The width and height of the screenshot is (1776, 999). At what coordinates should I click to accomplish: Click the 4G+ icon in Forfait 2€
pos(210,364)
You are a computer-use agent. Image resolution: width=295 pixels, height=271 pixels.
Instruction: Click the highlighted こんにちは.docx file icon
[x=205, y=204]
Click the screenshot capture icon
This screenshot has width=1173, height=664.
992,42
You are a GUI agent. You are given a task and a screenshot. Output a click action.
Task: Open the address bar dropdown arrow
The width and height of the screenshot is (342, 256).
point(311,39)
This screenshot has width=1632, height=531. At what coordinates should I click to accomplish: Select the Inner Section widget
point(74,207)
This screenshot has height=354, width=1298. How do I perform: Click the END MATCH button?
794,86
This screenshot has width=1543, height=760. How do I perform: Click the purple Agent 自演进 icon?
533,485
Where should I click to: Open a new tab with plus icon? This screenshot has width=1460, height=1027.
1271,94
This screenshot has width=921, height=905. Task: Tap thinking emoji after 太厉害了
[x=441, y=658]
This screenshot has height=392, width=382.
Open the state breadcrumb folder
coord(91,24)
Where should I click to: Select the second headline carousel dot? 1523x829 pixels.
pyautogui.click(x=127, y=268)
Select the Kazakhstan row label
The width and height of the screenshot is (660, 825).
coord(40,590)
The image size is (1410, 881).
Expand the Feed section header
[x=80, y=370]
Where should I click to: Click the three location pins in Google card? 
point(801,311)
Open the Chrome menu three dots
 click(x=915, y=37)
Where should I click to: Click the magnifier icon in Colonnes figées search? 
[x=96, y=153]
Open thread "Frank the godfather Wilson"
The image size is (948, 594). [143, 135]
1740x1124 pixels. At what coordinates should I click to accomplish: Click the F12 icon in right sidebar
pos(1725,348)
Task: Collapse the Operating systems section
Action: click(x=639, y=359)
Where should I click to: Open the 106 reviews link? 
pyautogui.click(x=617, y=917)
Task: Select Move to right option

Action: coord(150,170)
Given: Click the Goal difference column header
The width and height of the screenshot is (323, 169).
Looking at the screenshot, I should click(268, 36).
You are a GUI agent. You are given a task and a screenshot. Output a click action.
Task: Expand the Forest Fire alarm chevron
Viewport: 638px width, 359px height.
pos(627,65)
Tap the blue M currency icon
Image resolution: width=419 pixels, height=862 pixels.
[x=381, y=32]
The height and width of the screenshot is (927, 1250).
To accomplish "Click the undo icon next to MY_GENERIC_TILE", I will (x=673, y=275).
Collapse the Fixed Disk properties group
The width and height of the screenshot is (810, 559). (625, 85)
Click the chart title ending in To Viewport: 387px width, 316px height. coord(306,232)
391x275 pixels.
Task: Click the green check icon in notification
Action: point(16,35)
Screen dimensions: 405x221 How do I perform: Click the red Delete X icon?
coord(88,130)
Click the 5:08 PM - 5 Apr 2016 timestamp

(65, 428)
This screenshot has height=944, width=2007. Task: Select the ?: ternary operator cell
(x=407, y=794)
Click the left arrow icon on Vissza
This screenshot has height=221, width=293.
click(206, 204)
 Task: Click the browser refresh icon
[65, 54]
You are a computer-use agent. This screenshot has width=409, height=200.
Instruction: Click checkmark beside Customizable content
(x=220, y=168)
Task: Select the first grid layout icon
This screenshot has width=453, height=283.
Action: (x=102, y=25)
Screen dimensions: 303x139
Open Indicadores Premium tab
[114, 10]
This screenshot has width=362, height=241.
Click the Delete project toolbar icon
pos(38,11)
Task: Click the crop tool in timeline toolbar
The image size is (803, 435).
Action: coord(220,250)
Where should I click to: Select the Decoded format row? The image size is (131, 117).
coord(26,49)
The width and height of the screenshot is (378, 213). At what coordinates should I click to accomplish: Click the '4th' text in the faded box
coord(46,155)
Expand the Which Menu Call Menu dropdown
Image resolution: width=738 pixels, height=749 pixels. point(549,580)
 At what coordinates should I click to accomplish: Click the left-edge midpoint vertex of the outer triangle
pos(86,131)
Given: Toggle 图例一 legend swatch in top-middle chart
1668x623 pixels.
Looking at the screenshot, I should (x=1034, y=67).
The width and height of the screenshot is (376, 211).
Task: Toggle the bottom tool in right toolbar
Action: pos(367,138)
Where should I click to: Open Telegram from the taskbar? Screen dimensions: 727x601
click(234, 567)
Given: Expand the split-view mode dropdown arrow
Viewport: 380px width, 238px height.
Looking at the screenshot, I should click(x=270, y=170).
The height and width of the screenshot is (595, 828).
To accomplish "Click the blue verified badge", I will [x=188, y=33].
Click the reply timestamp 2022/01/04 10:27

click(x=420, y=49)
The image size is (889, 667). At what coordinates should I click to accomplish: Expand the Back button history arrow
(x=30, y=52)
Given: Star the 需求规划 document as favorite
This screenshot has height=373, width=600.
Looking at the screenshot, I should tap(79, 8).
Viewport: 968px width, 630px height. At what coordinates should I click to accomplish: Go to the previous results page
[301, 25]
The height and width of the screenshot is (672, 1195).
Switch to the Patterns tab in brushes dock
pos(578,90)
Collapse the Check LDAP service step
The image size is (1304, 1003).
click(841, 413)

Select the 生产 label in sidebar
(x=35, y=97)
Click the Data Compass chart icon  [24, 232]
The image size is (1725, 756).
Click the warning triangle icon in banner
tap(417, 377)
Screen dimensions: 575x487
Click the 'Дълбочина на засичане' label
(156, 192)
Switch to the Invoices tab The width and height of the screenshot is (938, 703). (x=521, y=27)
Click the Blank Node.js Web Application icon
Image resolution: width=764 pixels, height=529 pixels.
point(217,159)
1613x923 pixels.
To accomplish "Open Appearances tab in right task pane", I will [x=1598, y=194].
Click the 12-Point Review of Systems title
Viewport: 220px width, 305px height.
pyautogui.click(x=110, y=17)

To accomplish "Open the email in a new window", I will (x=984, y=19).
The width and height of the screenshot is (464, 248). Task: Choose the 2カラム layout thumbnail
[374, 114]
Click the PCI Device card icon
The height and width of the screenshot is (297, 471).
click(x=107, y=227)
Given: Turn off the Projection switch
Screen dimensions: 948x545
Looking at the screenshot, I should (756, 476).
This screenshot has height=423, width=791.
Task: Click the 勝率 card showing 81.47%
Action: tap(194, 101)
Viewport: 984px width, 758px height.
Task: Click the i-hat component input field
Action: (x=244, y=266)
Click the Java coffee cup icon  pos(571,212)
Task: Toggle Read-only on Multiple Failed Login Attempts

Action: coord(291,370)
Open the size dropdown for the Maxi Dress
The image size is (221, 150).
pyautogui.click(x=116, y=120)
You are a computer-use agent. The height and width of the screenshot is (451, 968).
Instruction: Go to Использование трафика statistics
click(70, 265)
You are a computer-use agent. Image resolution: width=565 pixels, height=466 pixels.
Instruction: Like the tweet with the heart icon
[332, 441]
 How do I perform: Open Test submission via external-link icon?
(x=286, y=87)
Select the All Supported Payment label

——————

### [Description of the task]
Format all the entries above as a Markdown table with the columns Row and Line, numbering each line in Row and skipping blank lines.

### [Complete output]
| Row | Line |
|---|---|
| 1 | The width and height of the screenshot is (1776, 999). At what coordinates should I click to accomplish: Click the 4G+ icon in Forfait 2€ |
| 2 | pos(210,364) |
| 3 | You are a computer-use agent. Image resolution: width=295 pixels, height=271 pixels. |
| 4 | Instruction: Click the highlighted こんにちは.docx file icon |
| 5 | [x=205, y=204] |
| 6 | Click the screenshot capture icon |
| 7 | This screenshot has width=1173, height=664. |
| 8 | 992,42 |
| 9 | You are a GUI agent. You are given a task and a screenshot. Output a click action. |
| 10 | Task: Open the address bar dropdown arrow |
| 11 | The width and height of the screenshot is (342, 256). |
| 12 | point(311,39) |
| 13 | This screenshot has width=1632, height=531. At what coordinates should I click to accomplish: Select the Inner Section widget |
| 14 | point(74,207) |
| 15 | This screenshot has height=354, width=1298. How do I perform: Click the END MATCH button? |
| 16 | 794,86 |
| 17 | This screenshot has width=1543, height=760. How do I perform: Click the purple Agent 自演进 icon? |
| 18 | 533,485 |
| 19 | Where should I click to: Open a new tab with plus icon? This screenshot has width=1460, height=1027. |
| 20 | 1271,94 |
| 21 | This screenshot has width=921, height=905. Task: Tap thinking emoji after 太厉害了 |
| 22 | [x=441, y=658] |
| 23 | This screenshot has height=392, width=382. |
| 24 | Open the state breadcrumb folder |
| 25 | coord(91,24) |
| 26 | Where should I click to: Select the second headline carousel dot? 1523x829 pixels. |
| 27 | pyautogui.click(x=127, y=268) |
| 28 | Select the Kazakhstan row label |
| 29 | The width and height of the screenshot is (660, 825). |
| 30 | coord(40,590) |
| 31 | The image size is (1410, 881). |
| 32 | Expand the Feed section header |
| 33 | [x=80, y=370] |
| 34 | Where should I click to: Click the three location pins in Google card?  |
| 35 | point(801,311) |
| 36 | Open the Chrome menu three dots |
| 37 |  click(x=915, y=37) |
| 38 | Where should I click to: Click the magnifier icon in Colonnes figées search?  |
| 39 | [x=96, y=153] |
| 40 | Open thread "Frank the godfather Wilson" |
| 41 | The image size is (948, 594). [143, 135] |
| 42 | 1740x1124 pixels. At what coordinates should I click to accomplish: Click the F12 icon in right sidebar |
| 43 | pos(1725,348) |
| 44 | Task: Collapse the Operating systems section |
| 45 | Action: click(x=639, y=359) |
| 46 | Where should I click to: Open the 106 reviews link?  |
| 47 | pyautogui.click(x=617, y=917) |
| 48 | Task: Select Move to right option |
| 49 | Action: coord(150,170) |
| 50 | Given: Click the Goal difference column header |
| 51 | The width and height of the screenshot is (323, 169). |
| 52 | Looking at the screenshot, I should click(268, 36). |
| 53 | You are a GUI agent. You are given a task and a screenshot. Output a click action. |
| 54 | Task: Expand the Forest Fire alarm chevron |
| 55 | Viewport: 638px width, 359px height. |
| 56 | pos(627,65) |
| 57 | Tap the blue M currency icon |
| 58 | Image resolution: width=419 pixels, height=862 pixels. |
| 59 | [x=381, y=32] |
| 60 | The height and width of the screenshot is (927, 1250). |
| 61 | To accomplish "Click the undo icon next to MY_GENERIC_TILE", I will (x=673, y=275). |
| 62 | Collapse the Fixed Disk properties group |
| 63 | The width and height of the screenshot is (810, 559). (625, 85) |
| 64 | Click the chart title ending in To Viewport: 387px width, 316px height. coord(306,232) |
| 65 | 391x275 pixels. |
| 66 | Task: Click the green check icon in notification |
| 67 | Action: point(16,35) |
| 68 | Screen dimensions: 405x221 How do I perform: Click the red Delete X icon? |
| 69 | coord(88,130) |
| 70 | Click the 5:08 PM - 5 Apr 2016 timestamp |
| 71 | (65, 428) |
| 72 | This screenshot has height=944, width=2007. Task: Select the ?: ternary operator cell |
| 73 | (x=407, y=794) |
| 74 | Click the left arrow icon on Vissza |
| 75 | This screenshot has height=221, width=293. |
| 76 | click(206, 204) |
| 77 |  Task: Click the browser refresh icon |
| 78 | [65, 54] |
| 79 | You are a computer-use agent. This screenshot has width=409, height=200. |
| 80 | Instruction: Click checkmark beside Customizable content |
| 81 | (x=220, y=168) |
| 82 | Task: Select the first grid layout icon |
| 83 | This screenshot has width=453, height=283. |
| 84 | Action: (x=102, y=25) |
| 85 | Screen dimensions: 303x139 |
| 86 | Open Indicadores Premium tab |
| 87 | [114, 10] |
| 88 | This screenshot has width=362, height=241. |
| 89 | Click the Delete project toolbar icon |
| 90 | pos(38,11) |
| 91 | Task: Click the crop tool in timeline toolbar |
| 92 | The image size is (803, 435). |
| 93 | Action: coord(220,250) |
| 94 | Where should I click to: Select the Decoded format row? The image size is (131, 117). |
| 95 | coord(26,49) |
| 96 | The width and height of the screenshot is (378, 213). At what coordinates should I click to accomplish: Click the '4th' text in the faded box |
| 97 | coord(46,155) |
| 98 | Expand the Which Menu Call Menu dropdown |
| 99 | Image resolution: width=738 pixels, height=749 pixels. point(549,580) |
| 100 |  At what coordinates should I click to accomplish: Click the left-edge midpoint vertex of the outer triangle |
| 101 | pos(86,131) |
| 102 | Given: Toggle 图例一 legend swatch in top-middle chart |
| 103 | 1668x623 pixels. |
| 104 | Looking at the screenshot, I should (x=1034, y=67). |
| 105 | The width and height of the screenshot is (376, 211). |
| 106 | Task: Toggle the bottom tool in right toolbar |
| 107 | Action: pos(367,138) |
| 108 | Where should I click to: Open Telegram from the taskbar? Screen dimensions: 727x601 |
| 109 | click(234, 567) |
| 110 | Given: Expand the split-view mode dropdown arrow |
| 111 | Viewport: 380px width, 238px height. |
| 112 | Looking at the screenshot, I should click(x=270, y=170). |
| 113 | The height and width of the screenshot is (595, 828). |
| 114 | To accomplish "Click the blue verified badge", I will [x=188, y=33]. |
| 115 | Click the reply timestamp 2022/01/04 10:27 |
| 116 | click(x=420, y=49) |
| 117 | The image size is (889, 667). At what coordinates should I click to accomplish: Expand the Back button history arrow |
| 118 | (x=30, y=52) |
| 119 | Given: Star the 需求规划 document as favorite |
| 120 | This screenshot has height=373, width=600. |
| 121 | Looking at the screenshot, I should tap(79, 8). |
| 122 | Viewport: 968px width, 630px height. At what coordinates should I click to accomplish: Go to the previous results page |
| 123 | [301, 25] |
| 124 | The height and width of the screenshot is (672, 1195). |
| 125 | Switch to the Patterns tab in brushes dock |
| 126 | pos(578,90) |
| 127 | Collapse the Check LDAP service step |
| 128 | The image size is (1304, 1003). |
| 129 | click(841, 413) |
| 130 | Select the 生产 label in sidebar |
| 131 | (x=35, y=97) |
| 132 | Click the Data Compass chart icon  [24, 232] |
| 133 | The image size is (1725, 756). |
| 134 | Click the warning triangle icon in banner |
| 135 | tap(417, 377) |
| 136 | Screen dimensions: 575x487 |
| 137 | Click the 'Дълбочина на засичане' label |
| 138 | (156, 192) |
| 139 | Switch to the Invoices tab The width and height of the screenshot is (938, 703). (x=521, y=27) |
| 140 | Click the Blank Node.js Web Application icon |
| 141 | Image resolution: width=764 pixels, height=529 pixels. |
| 142 | point(217,159) |
| 143 | 1613x923 pixels. |
| 144 | To accomplish "Open Appearances tab in right task pane", I will [x=1598, y=194]. |
| 145 | Click the 12-Point Review of Systems title |
| 146 | Viewport: 220px width, 305px height. |
| 147 | pyautogui.click(x=110, y=17) |
| 148 | To accomplish "Open the email in a new window", I will (x=984, y=19). |
| 149 | The width and height of the screenshot is (464, 248). Task: Choose the 2カラム layout thumbnail |
| 150 | [374, 114] |
| 151 | Click the PCI Device card icon |
| 152 | The height and width of the screenshot is (297, 471). |
| 153 | click(x=107, y=227) |
| 154 | Given: Turn off the Projection switch |
| 155 | Screen dimensions: 948x545 |
| 156 | Looking at the screenshot, I should (756, 476). |
| 157 | This screenshot has height=423, width=791. |
| 158 | Task: Click the 勝率 card showing 81.47% |
| 159 | Action: tap(194, 101) |
| 160 | Viewport: 984px width, 758px height. |
| 161 | Task: Click the i-hat component input field |
| 162 | Action: (x=244, y=266) |
| 163 | Click the Java coffee cup icon  pos(571,212) |
| 164 | Task: Toggle Read-only on Multiple Failed Login Attempts |
| 165 | Action: coord(291,370) |
| 166 | Open the size dropdown for the Maxi Dress |
| 167 | The image size is (221, 150). |
| 168 | pyautogui.click(x=116, y=120) |
| 169 | You are a computer-use agent. The height and width of the screenshot is (451, 968). |
| 170 | Instruction: Go to Использование трафика statistics |
| 171 | click(70, 265) |
| 172 | You are a computer-use agent. Image resolution: width=565 pixels, height=466 pixels. |
| 173 | Instruction: Like the tweet with the heart icon |
| 174 | [332, 441] |
| 175 |  How do I perform: Open Test submission via external-link icon? |
| 176 | (x=286, y=87) |
| 177 | Select the All Supported Payment label |